There is too much giving in and folding up these days, too much softness and namby-pamby. What has been cultivated oh for many years is meekness as if all forms of power, even the power to live superabundantly, were corrupt. The great act crackling with tension is stifled summarily by the resentful complaint, and ‘every complaint,’ writes Nietzsche, ‘contains revenge’ in its heart.
Too much! Too much! We are overwhelmed! Stop! Do not push us to our limits!
Timidity and trepidation are sheltered by politeness as well as by self-deception, pretense, bullshitting, know-it-all-ism, and uncalled bluffs. Bad faith extends so far and wide these days that it has almost become second nature, receiving top billing.

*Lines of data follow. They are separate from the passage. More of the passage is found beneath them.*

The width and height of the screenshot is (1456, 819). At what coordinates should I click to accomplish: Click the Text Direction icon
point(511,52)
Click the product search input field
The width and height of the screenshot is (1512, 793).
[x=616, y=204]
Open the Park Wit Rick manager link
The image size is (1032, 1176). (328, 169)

Such is evident enough in talk of discomfort, of being uncomfortable. When someone is uncomfortable, Lo! everyone looks at him and listens and assures him and the music suddenly stops. Oh my, as if discomfort were a warrant for any action, which it is not. Most truly is complaining an act of vengefulness, the acidic, splenetic kind that seeks to vanquish cheerfulness by spreading suffering. No one shall be happy because I feel I am not. We will not all bleed to death but I shall constrict our breathing unto lifelessness.

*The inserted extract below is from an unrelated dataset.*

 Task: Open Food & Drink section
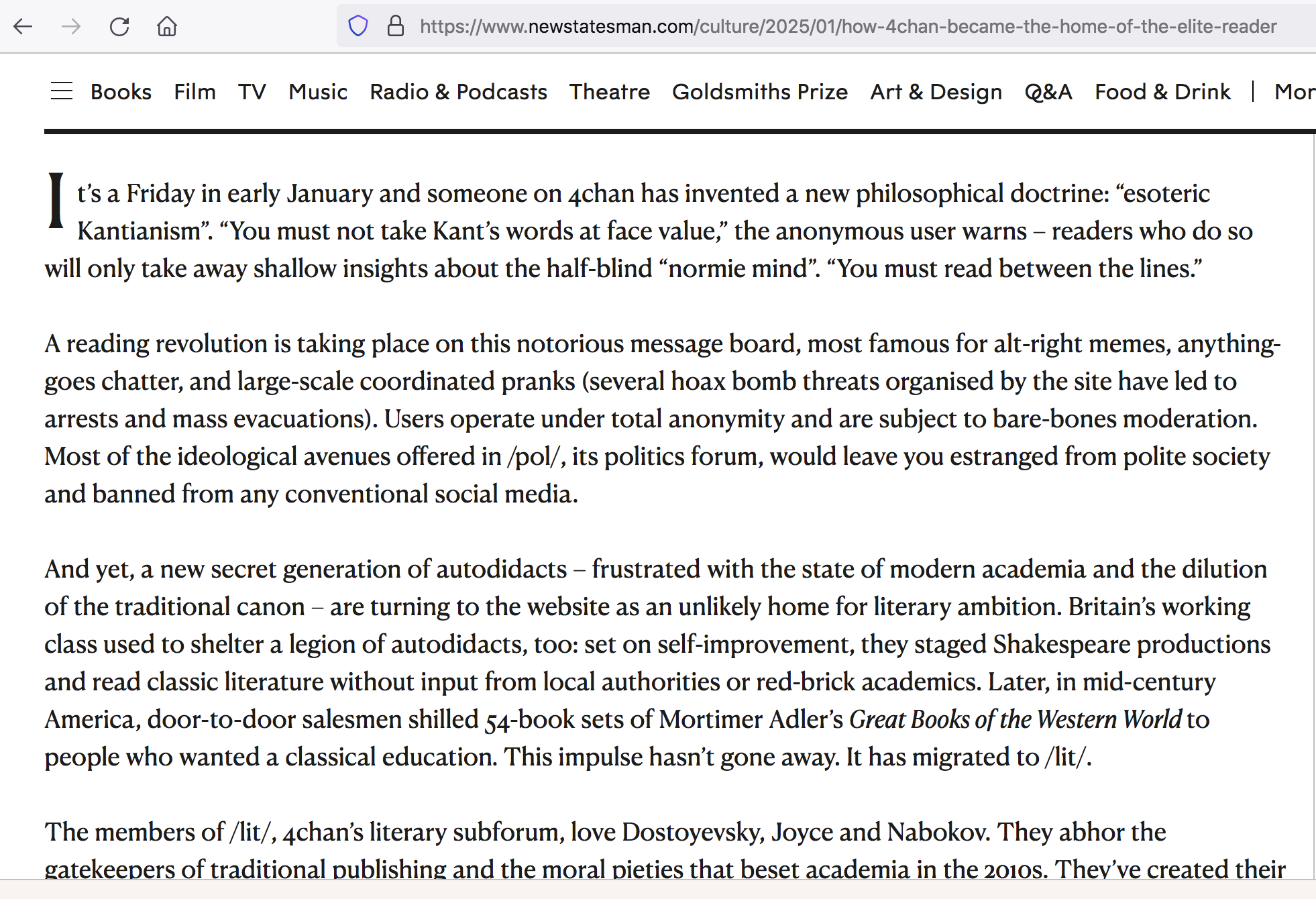[1162, 92]
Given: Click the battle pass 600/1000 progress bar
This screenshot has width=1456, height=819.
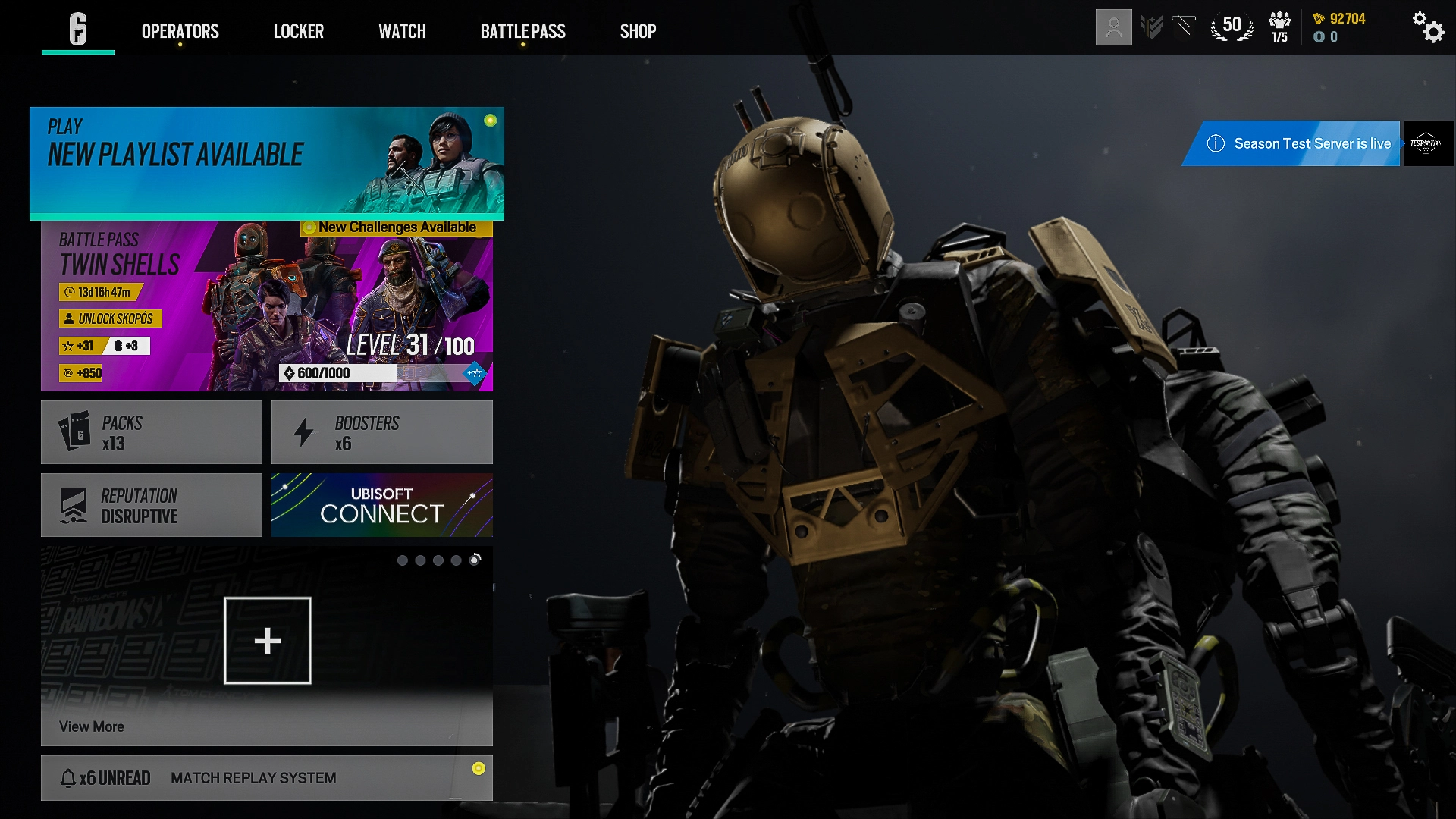Looking at the screenshot, I should [339, 373].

Let us reply: Your feeling such and such a way does not provide you with any warrant whatsoever for proposing that we think X or do Y. Making others believe that it does is an act of violence on your part.
Come out with it. Quit the subterfuge and the softness. Have you not heard of what we face today? Of the enormity of the mess we’re in? Toughness, not meekness must mark our characters. Toughness, hardiness, ruthless, glorious truthfulness. In “On Understanding Violence Philosophically,” J. Glenn Gray echoes Nietzsche:
Courage is a laughing virtue, not simply a grim and tenacious enduring. The courageous are not given to self-pity, which is a widespread disease of our time. That courage which is other than physical bravery welcomes reflection on every aspect of existence, the dreadful no less than the wonderful. And contrary to popular notions, reflection can inspire cheerfulness rather than gloom.
Come off of it, huh?, and face up. Enough of this. Forget perpetual thoughts of woe, which deny your life and ours, and laugh heartily at all this. Not physical courage for you but moral courage, a laughing virtue. Yeah, why laughing? Because of the superfluity beyond death. Because the soul aches to act, hurling itself toward the Good, not to be acted upon, not to react against. Because motion, power, fire not smoldering or cowering rage is how the heart glows eternally in splendor.